*** Begin section ***

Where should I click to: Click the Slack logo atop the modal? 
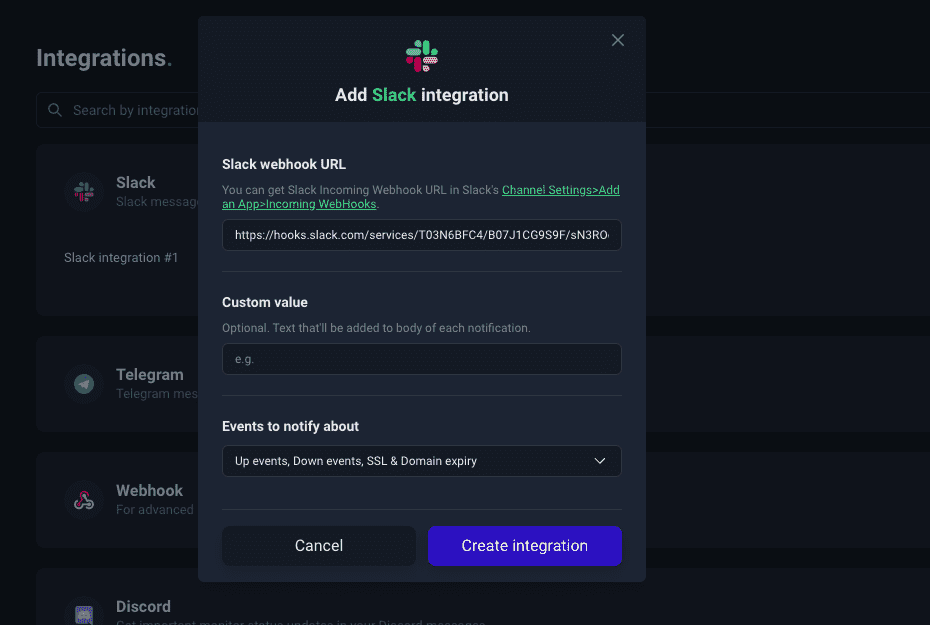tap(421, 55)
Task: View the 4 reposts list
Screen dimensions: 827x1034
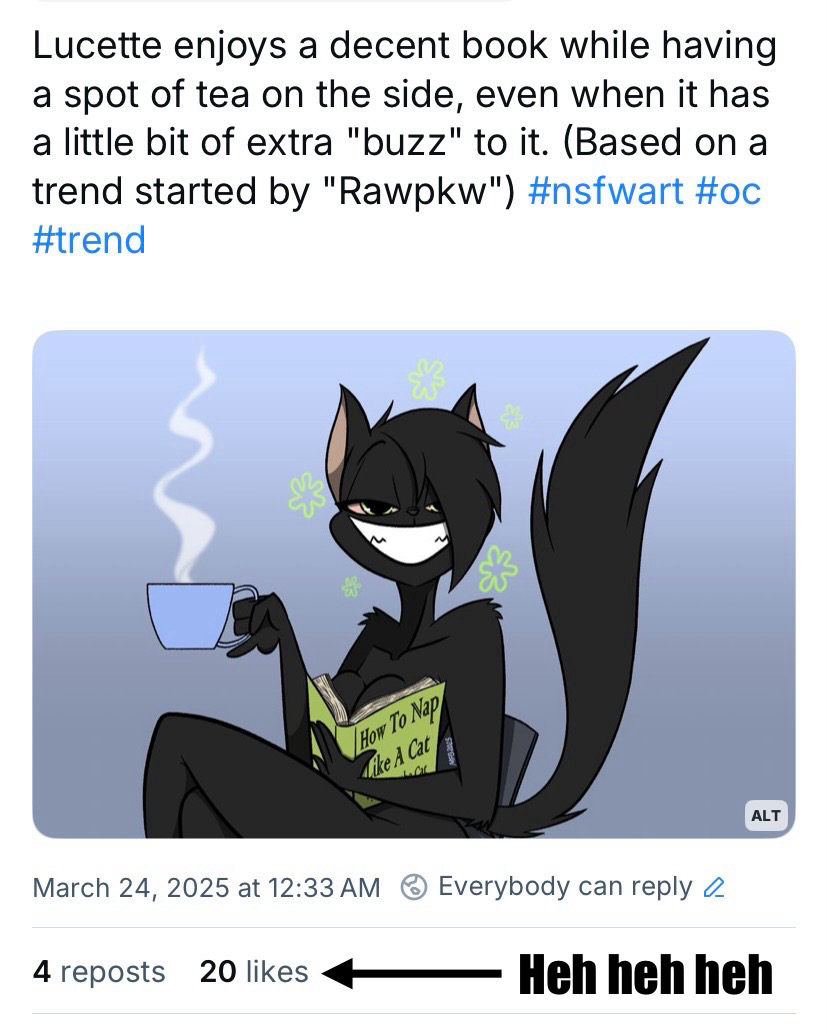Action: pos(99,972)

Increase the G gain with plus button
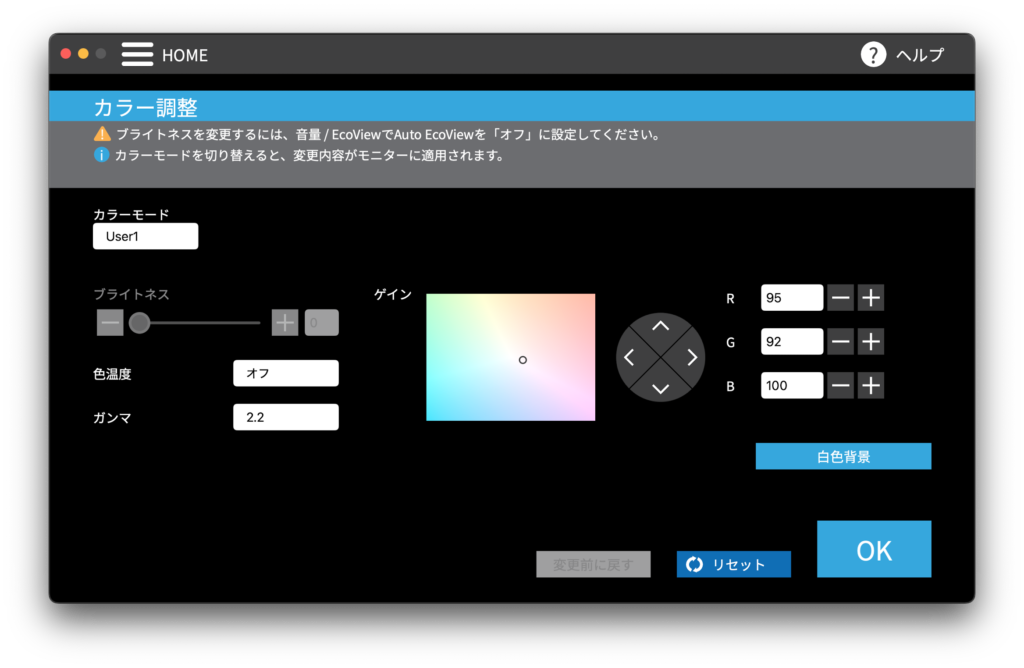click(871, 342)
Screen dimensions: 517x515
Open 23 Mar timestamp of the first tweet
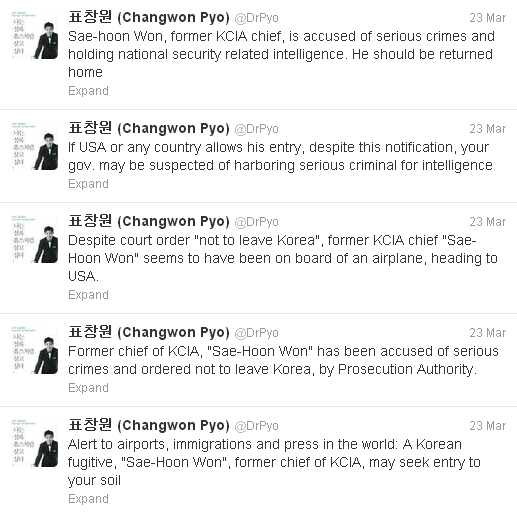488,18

*** End section ***

* YOUR OBJECTIVE *
Would you please copy the material exactly, leaving all the pictures out?

* REPLY *
Where should I click to: Click the Slack logo atop the modal? 
tap(421, 55)
Task: View the 4 reposts list
Screen dimensions: 827x1034
Action: pos(99,972)

Increase the G gain with plus button
click(871, 342)
Screen dimensions: 517x515
Open 23 Mar timestamp of the first tweet
488,18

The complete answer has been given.